Cinq villages des groupements Ufamandu II et Nyamaboko II, en territoire de Masisi (Nord‑Kivu), sont vidés de leurs habitants depuis le 27 mars dernier, à la suite des affrontements entre les rebelles de l’AFC/M23 et les FARDC, appuyés par les Wazalendo.
Dans un bref rapport transmis ce mardi à Radio Okapi, la société civile forces vives du secteur de Katoyi indique que les villages concernés sont : Bitoyi, Bukumbi, Mutindi, Kirambo, Bunyabaiti, Kashindi et Bulinda.

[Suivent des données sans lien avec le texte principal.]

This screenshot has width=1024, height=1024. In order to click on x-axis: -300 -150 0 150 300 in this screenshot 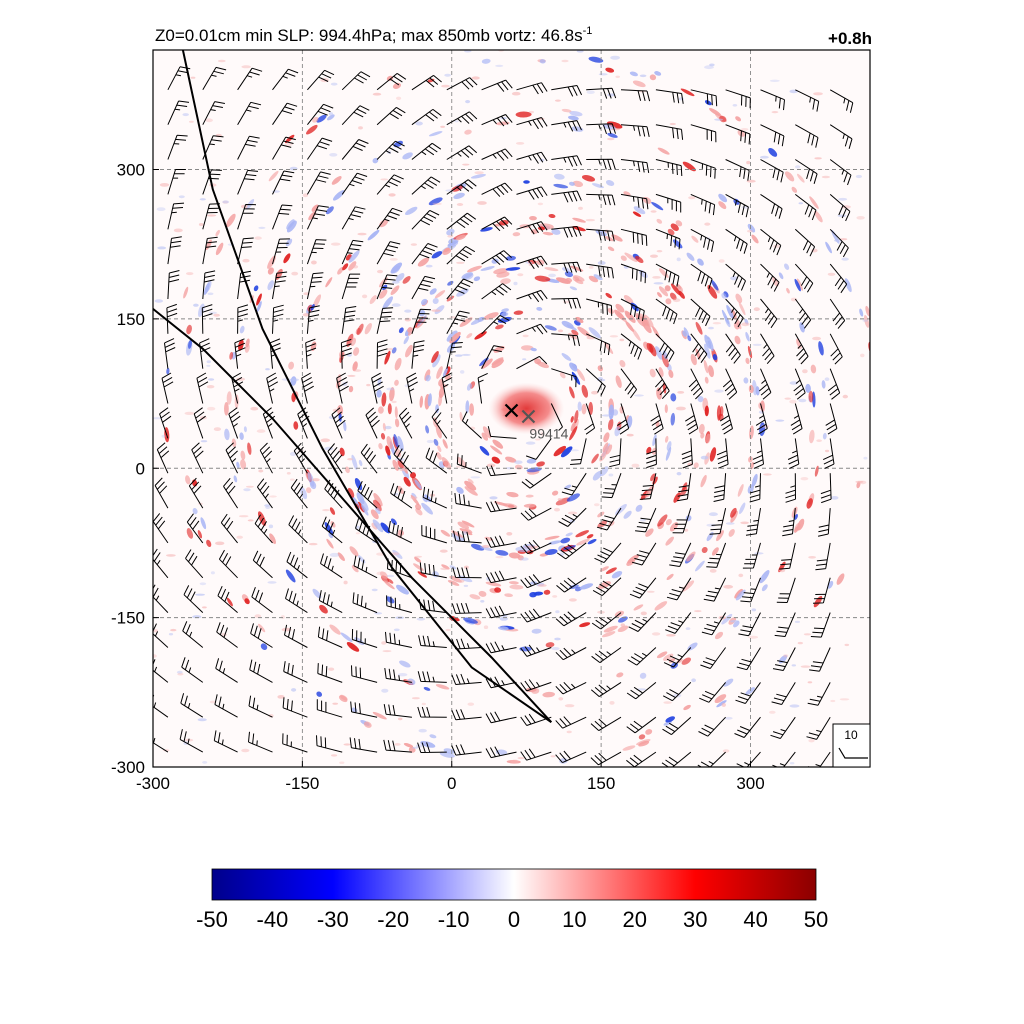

Les habitants ont fui les combats survivants entre le 27 mars et le 3 avril, certains trouvant refuge dans la brousse, d’autres dans le groupement de Waloa Uroba, en territoire voisin de Walikale, où ils sont accueillis notamment dans des écoles et des églises.
Selon la même source, leurs conditions de vie sont très précaires, marquées par un manque de nourriture, de soins de santé et d’abris adéquats.
Par ailleurs, entre le 9 et le 10 avril, plusieurs autres villages des groupements Ufamandu Ier (Nord‑Kivu) et Ziralo (Sud‑Kivu) ont également été vidés de leurs habitants à la suite des combats dans la zone de Tushunguti.
Ces nouveaux déplacés ont, eux aussi, trouvé refuge dans le groupement de Waloa Loanda, toujours en territoire de Walikale.
Face à cette situation, la société civile lance un appel urgent à l’aide humanitaire, caractéristique que parmi les déplacés figurent de nombreux enfants et personnes âgées, déjà affectées par la faim et diverses maladies dans leurs lieux de refuge.
Elle déplore également l’assassinat, le 29 mars dernier, de l’infirmier titulaire du centre de santé de Kabundi ainsi que de son adjoint, dans le groupement de Nyamaboko II.
A ce jour, précise la société civile, leurs corps n’ont toujours pas été enterrés, faute de conditions de sécurité permettant l’accès à leurs familles.